I’m looking to optimize a couple of parameters of a given function using Tune.
This function uses some files and can’t be parallelized. However I have coded the trainable in a way that allows to interleave the trials (using checkpoints) between file usages.
Overall, the training is working in the way I thought would work (1 trial opens a file and runs a “iteration”, next trial runs another “iteration” on the same file until all trials have ran 1 “iteration” on an open file, then the 2nd file is opened and the cycle repeats).
However, when using some search algorithms, usually the trials get terminated after 1 or 2 iterations, when in reality a full training should be about 30 iterations.
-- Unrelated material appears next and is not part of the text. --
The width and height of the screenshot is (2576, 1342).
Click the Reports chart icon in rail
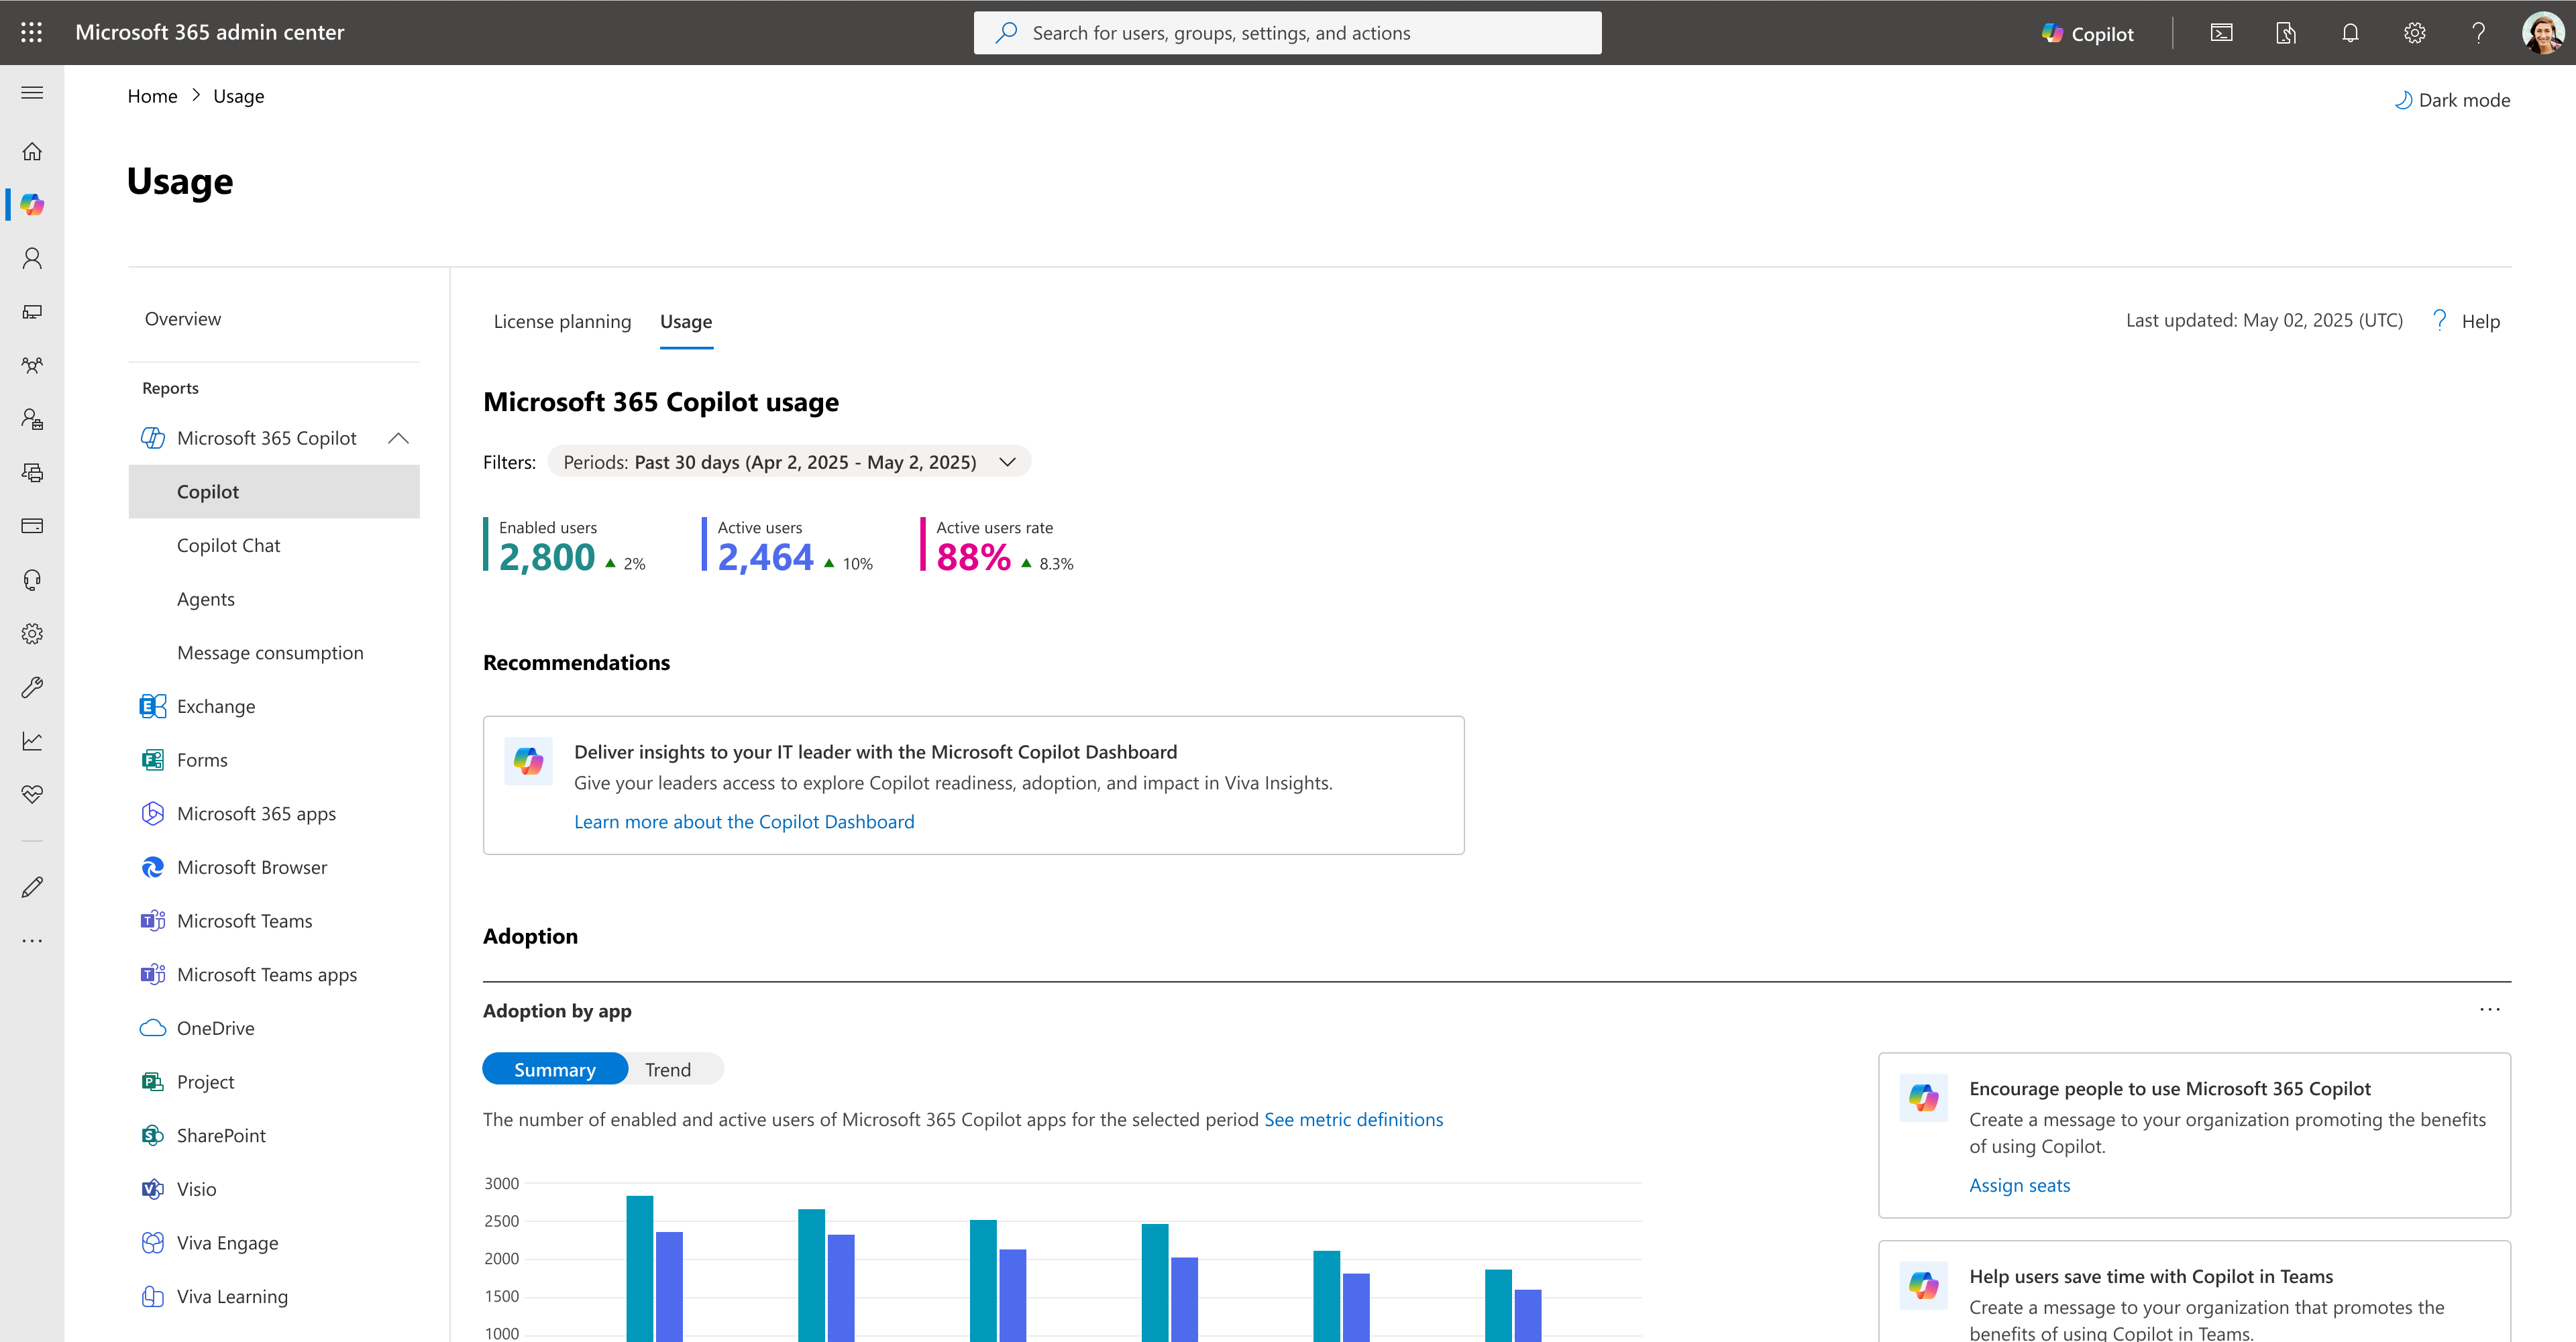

Any tips on how to get this to work? I’ll share some snippets of my code as well as my tune config
def trainable(config, checkpoint_dir=None):
if checkpoint_dir:
#here I load the current open file
#here I execute my code and produce some metrics for Ray
with tune.checkpoint_dir(step=current_file) as checkpoint_dir:
#here I dump some variables
yield {"metric": metric}
And here is my tune.run config
bohb_hyperband = HyperBandForBOHB(
time_attr="training_iteration",
max_t=100,
reduction_factor=4,
metric="metric",
mode="max")
bohb_search = TuneBOHB(
max_concurrent=1,
metric="metric",
mode="max")
return tune.run(trainable,
config= # 2 uniform search spaces,
name="bohb_search",
scheduler=bohb_hyperband,
stop={"training_iteration": 100},
search_alg=bohb_search,
num_samples=10,
resources_per_trial={"cpu": 15} # I use this to limit trial execution to 1 at a time
)
To note that each iteration also takes some time (20/40 seconds) and I’m unsure if that is affecting the training process.
Any help is appreciated!